# COBOA Folsom Ride



## The Hat (Sep 19, 2022)




----------



## The Hat (Sep 26, 2022)

Nobody????


----------



## tripple3 (Sep 27, 2022)

Lots going on down here Sunday, 10/02/2022:
Cyclone Coaster Ride in Long Beach,
AirShow in Huntington Beach.
Hope some Folsom Locals/CABE Lurkers will show.


----------



## Eddie_Boy (Sep 27, 2022)

@The Hat, wife and I plus 2 will be there. Looking forward to the gathering.


----------



## The Hat (Oct 2, 2022)




----------



## mr.cycleplane (Oct 2, 2022)

Big atta-boy's to Tony and Mike for putting this ride together! Beautiful scenery along the American river at Folsom. Nicely paved trails covered by California scrub oaks and a light cool breeze blowing off the water make it a definite return ride!  It kicked my old butt and I am happy to report I lost 4 pounds-love it! If I can do this ride everyday between now and Thanksgiving I may reach my ideal body weight!


----------



## island schwinn (Oct 3, 2022)

Another round of kudos to Mike and Tony for a fun filled,flat tire adventure. Next time I'll stay on the path. Thanks to the 2 innertube donors that saved my day.


----------



## mr.cycleplane (Oct 3, 2022)

Actually Brian's flat tire was one of the high-lite features of the ride! As you know C.A.B.E. funnyman Brian Hanna (@island schwinn) best known for his hilarious/bizarre bicycle poses on these rides (precariously balanced bikes on seawalls or boulders/logs or hanging from trees) decided to kick up the action by taking his original Monarch Hextube for a little BMX action and strayed off the paved path! Within a few yards he knew something was wrong-a hissing sound coming out of both his tires! Checking his tires-they were full of goathead thorns. Everyone stopped and checked their tires-total panic. Tubes and tools seem to come out of every backpack to get Brian back on the road-many thanks to the flat tire mechanics and tube donors! too funny!

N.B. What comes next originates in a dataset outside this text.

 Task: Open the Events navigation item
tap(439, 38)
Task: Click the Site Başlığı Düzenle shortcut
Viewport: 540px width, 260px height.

Photo courtesy/shared off Instagram C.O.B.O.A.


----------



## Eddie_Boy (Oct 3, 2022)

Great day yesterday at COBOA's Folsom ride.  Always enjoy riding our vintage rides, and better yet with family and friends.  Thanks to Mike and Tony @The Hat for organizing in the town of Folsom, 30 miles east of Sacramento.

































Lastly, my granddaughter joined us for the ride.  This was her first vintage ride with Bluey, her 30's Rollfast 20" bike, a project we just finished the night before in preparation for yesterday's ride.  What a blast to see her ride her cool prewar bike.  She did exceptionally well riding up and down the rolling hills of Lake Natoma and Folsom.  Very proud of her.


----------



## Eddie_Boy (Oct 3, 2022)

We get lucky sometimes when we go to these gatherings.  One of the reasons why we join is that you get to see some pretty cool vintage rides.  One in particular, a super rare Colson Commander.  Granted I'm new to the make, but after talking with the guys, I learned a few things about that bike.  Ridiculously cool and outstanding vintage bike.  Glad I got to see one in person.




killer two tone colors




Has to be one of the coolest battery compartment on a vintage ride.  Even @mr.cycleplane, a loyal Schwinn guy, is admiring this rare beauty.












Colson only bars




one year only Lobdell horizontal for Colson.

I'm no expert, just learning, so this is what I was told.


----------



## island schwinn (Oct 4, 2022)

mr.cycleplane said:


> Actually Brian's flat tire was one of the high-lite features of the ride! As you know C.A.B.E. funnyman Brian Hanna (@island schwinn) best known for his hilarious/bizarre bicycle poses on these rides (precariously balanced bikes on seawalls or boulders/logs or hanging from trees) decided to kick up the action by taking his original Monarch Hextube for a little BMX action and strayed off the paved path! Within a few yards he knew something was wrong-a hissing sound coming out of both his tires! Checking his tires-they were full of goathead thorns. Everyone stopped and checked their tires-total panic. Tubes and tools seem to come out of every backpack to get Brian back on the road-many thanks to the flat tire mechanics and tube donors! too funny!View attachment 1705979
> Photo courtesy/shared off Instagram C.O.B.O.A.



I still owe a couple people tubes,but can't remember who donated. I ordered enough thornproof tubes for my fleet. Hopefully, no more flats.major thanks to James Marshall for the help. Top notch guy right there.


----------



## Eddie_Boy (Oct 4, 2022)

island schwinn said:


> I still owe a couple people tubes,but can't remember who donated. I ordered enough thornproof tubes for my fleet. Hopefully, no more flats.major thanks to James Marshall for the help. Top notch guy right there.View attachment 1706616



Brian @island schwinn I donated a tube and tools. No worries friend. Glad we got you back on the trail rolling again.


----------